I love songs like “The Gods…”, “The Book of Heavy Metal”, and Rocka Rollas’ recent masterpiece, “Metal the Posers to Death”. These songs are fun. They’re cheesy, but in a good way, like a classic B movie. They always have an energy that taps directly into what makes metal great. They celebrate metal, and on the face of it, I see no downside to celebrating metal.

The most obvious complaint people seem to have is the cheesiness and shallowness of meta-metal anthems. However, taste is subjective and shallowness is endemic in metal lyrics, especially in certain genres. Perceptions of shallowness are also subjective, but these are minor complaints. My major complaints about songs like “The Gods…” are that they are empty meta-commentary, that they celebrate metal, and that they tend to push an ‘us vs. them’ mentality. The songs are also dumb, but they’re so dumb as to preclude the need for discussing why they are dumb.

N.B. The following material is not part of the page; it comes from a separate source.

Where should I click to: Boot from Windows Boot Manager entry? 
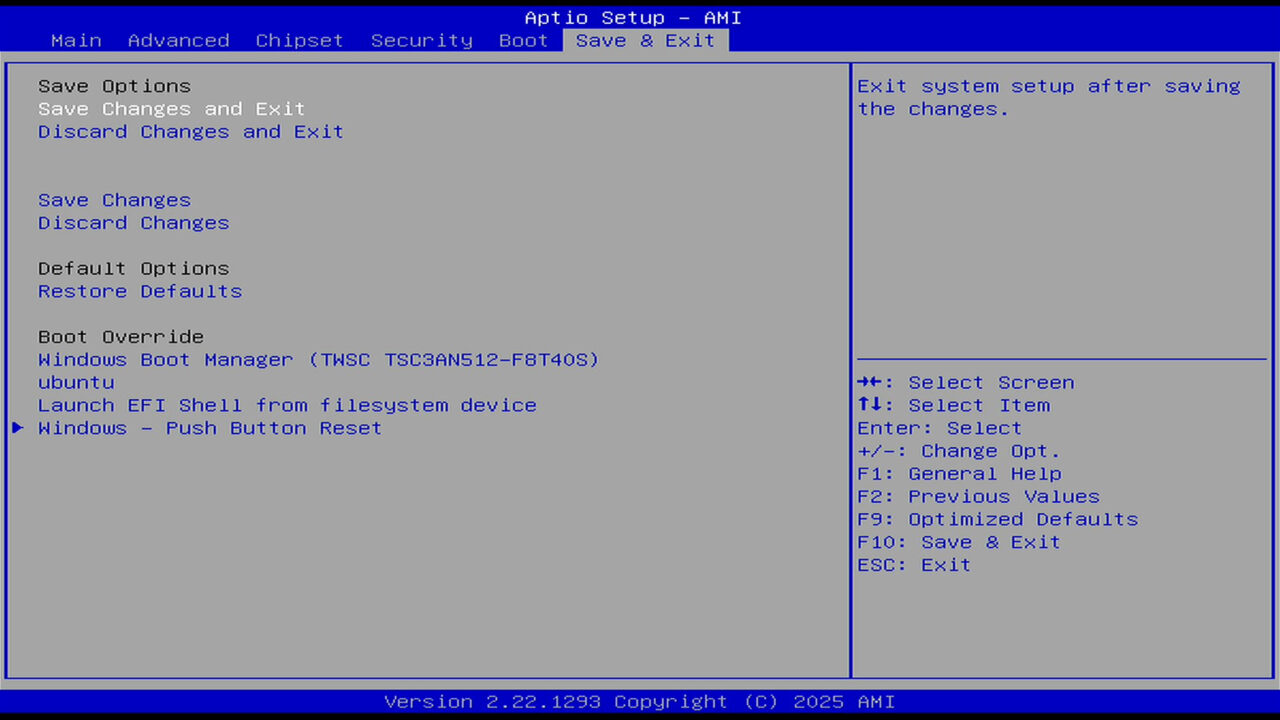[319, 360]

Art about its own artistic medium (meta) is interesting and vital to understanding the art form in question. Meta-art can also be integral in conveying a particular message. The Neverending Story relies on the reader understanding that the main character is a real boy reading and experiencing a fantasy novel. However, meta-art can be abused. It can become narcissistic, masturbatory, purposeless, or parodic.

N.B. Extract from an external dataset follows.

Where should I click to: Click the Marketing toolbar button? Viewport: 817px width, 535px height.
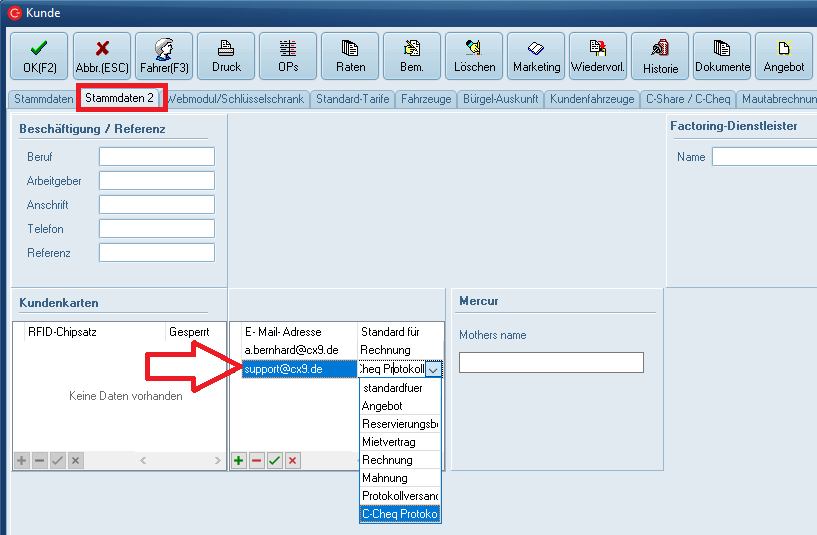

I linked to some meta-metal songs below. I love all of the songs wholeheartedly, but I am forced to see them all as empty meta-commentary. They speak about heavy metal’s history, about why it is great, but they achieve no artistic goal that I can discern. (In all fairness, other musical genres produce meta-music too, so heavy metal is no worse for it).

There is valid meta-commentary on metal, but metal cheerleading anthems are not it. Songs that lecture about why metal is great or lecture about the genre’s techniques will not help us understand the genre better, so they serve no real purpose. Heavy metal’s strengths will make themselves known by listening to any good song. Manowar’s “All Men Play on 10″ is valid meta-commentary. It says ‘fuck you, we’re gonna play how we want, and we don’t care about record sales or public perceptions’. It rejects selling out and hair metal, one of ’80s metal’s bogeymen. Helloween’s “Heavy Metal Hamsters” addressed the band’s disgust with the way a former record label treated them. Finally, All Shall Perish’s “Songs for the Damned” takes the serious route to praising metal, ending with this line: “I don’t care if you get it, these songs still scream your name”. In other words, metal observes even those who don’t want its scrutiny.

Most meta-metal concerns itself with clumsily celebrating heavy metal. Again, on the face of it, I didn’t see a problem, but then I started thinking about why anybody would want to celebrate metal. Heavy metal is praiseworthy, but it doesn’t intrinsically need praise or celebration. Heavy metal’s merits are obvious to those who like it, and it has no merit to those who don’t. Non-metalheads will view the songs below as childish, delusional puffery. The songs won’t change their opinions and will probably reinforce them.

On a purely personal level, I don’t need to have heavy metal affirmed to me. It’s not my religion or moral code. It’s a hobby, but I like it, so why would I give a shit about what anybody else thinks of it? If I don’t need to have my belief system or my morals affirmed on a daily basis, why would I need to have something less important affirmed either?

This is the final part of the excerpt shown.